**AIM OF THE EXERCISE:** What is needed is an exact transcription of the line containing "Where should I" and every line after it through the end of the entries below, with no pictures.

**ENTRIES SHOWN:**
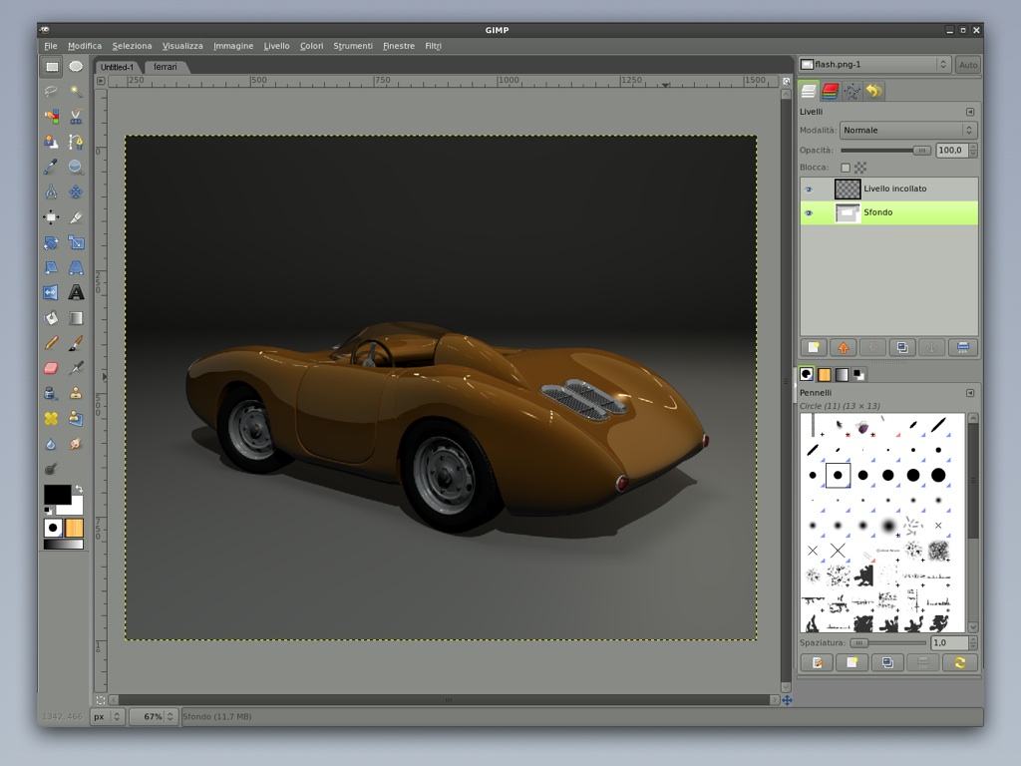Refresh the brushes list in Pennelli
This screenshot has width=1021, height=766.
pos(959,662)
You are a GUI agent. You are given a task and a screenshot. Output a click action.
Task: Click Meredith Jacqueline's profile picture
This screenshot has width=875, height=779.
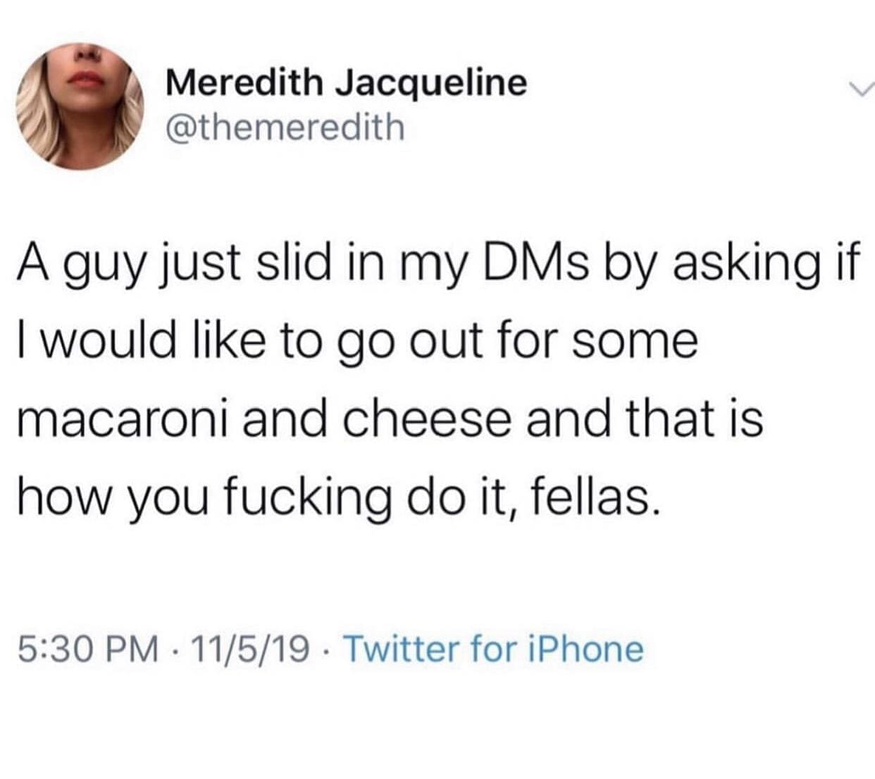(x=79, y=106)
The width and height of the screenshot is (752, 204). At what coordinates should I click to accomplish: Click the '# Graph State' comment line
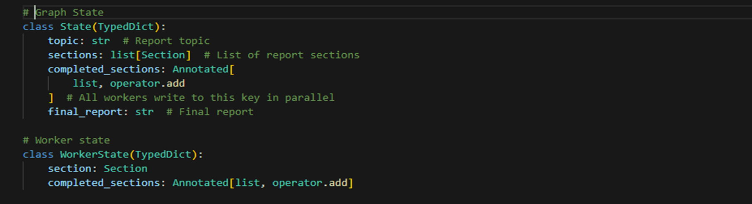pos(63,12)
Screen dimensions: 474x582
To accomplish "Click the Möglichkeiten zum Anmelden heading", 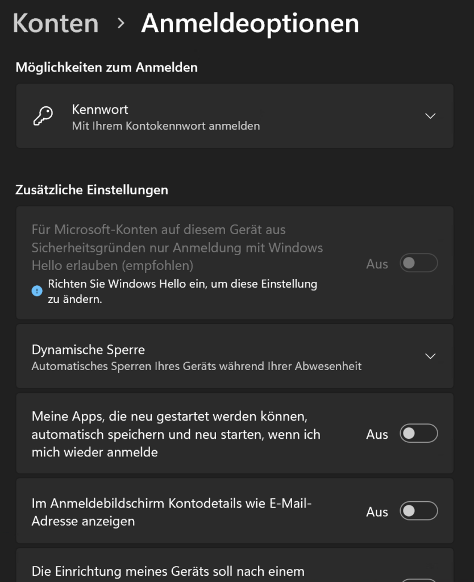I will [x=106, y=67].
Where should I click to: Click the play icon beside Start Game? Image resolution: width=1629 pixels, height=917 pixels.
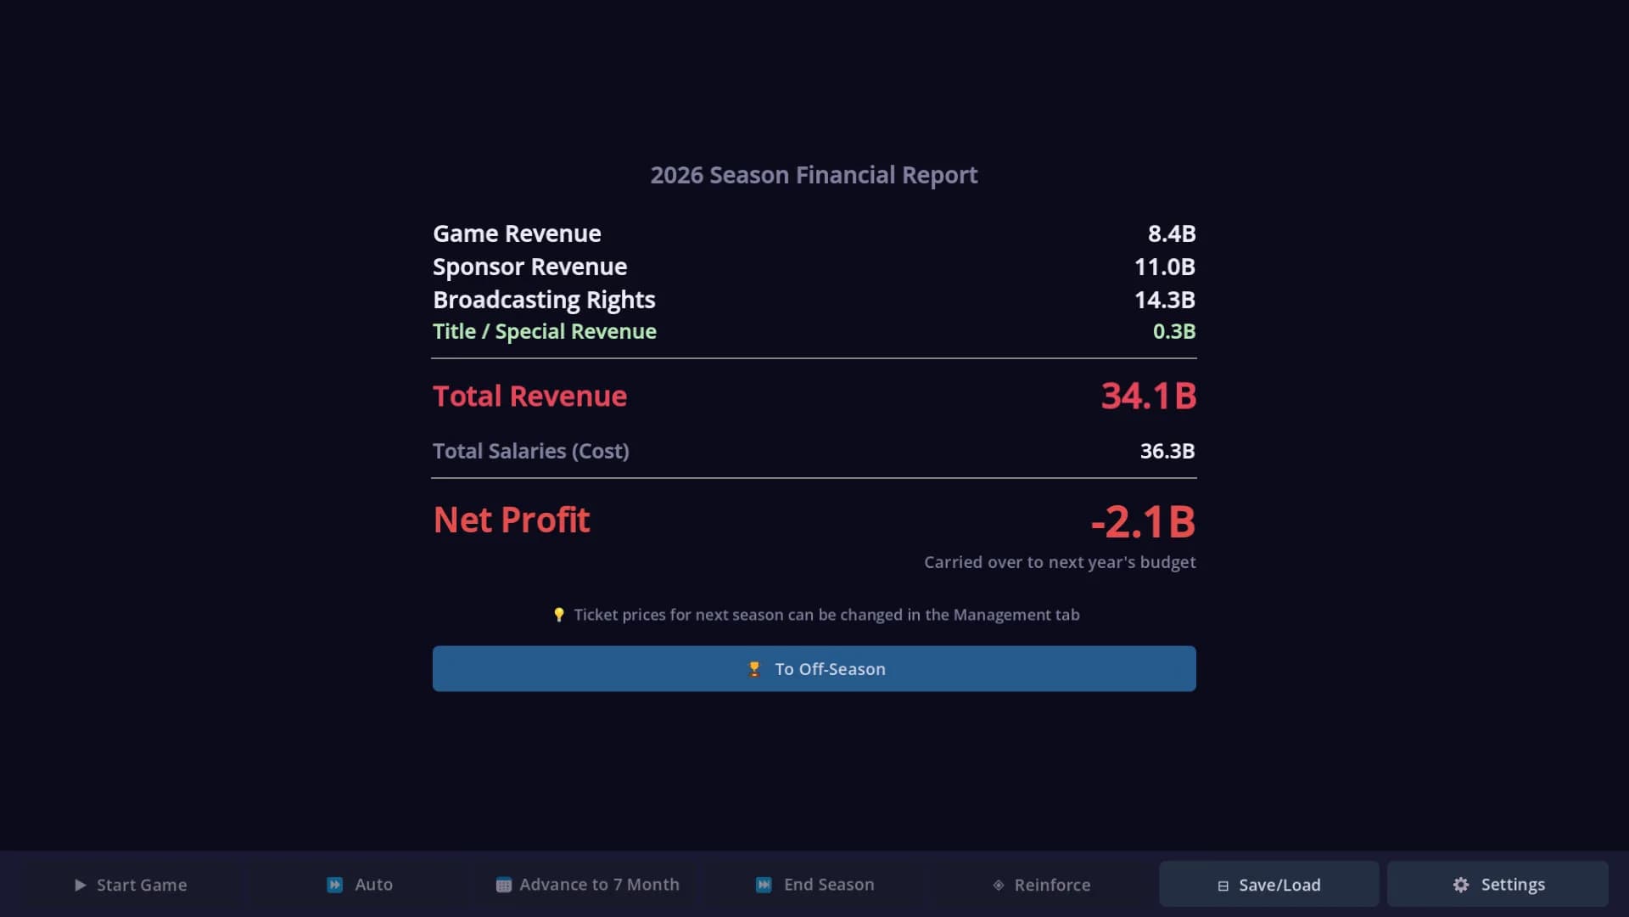pyautogui.click(x=81, y=885)
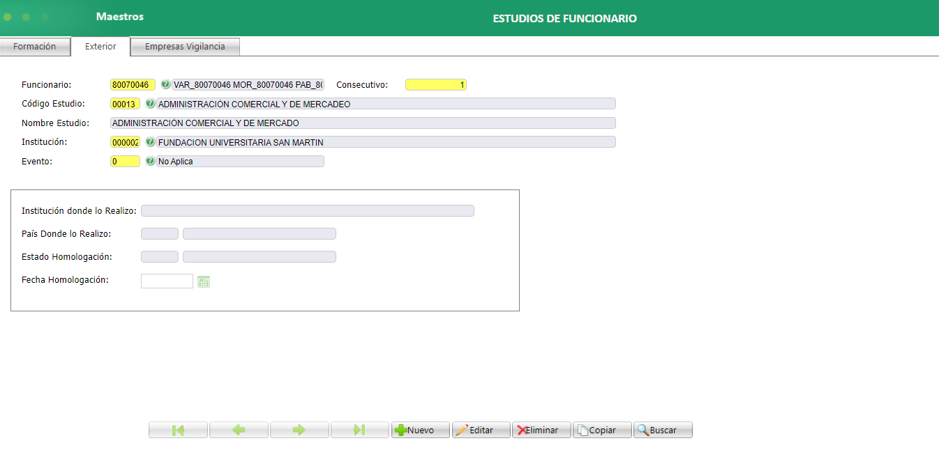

**ANSWER SPACE:**
Where should I click to: Click the play icon beside Start Game? Image resolution: width=1629 pixels, height=917 pixels.
pyautogui.click(x=81, y=885)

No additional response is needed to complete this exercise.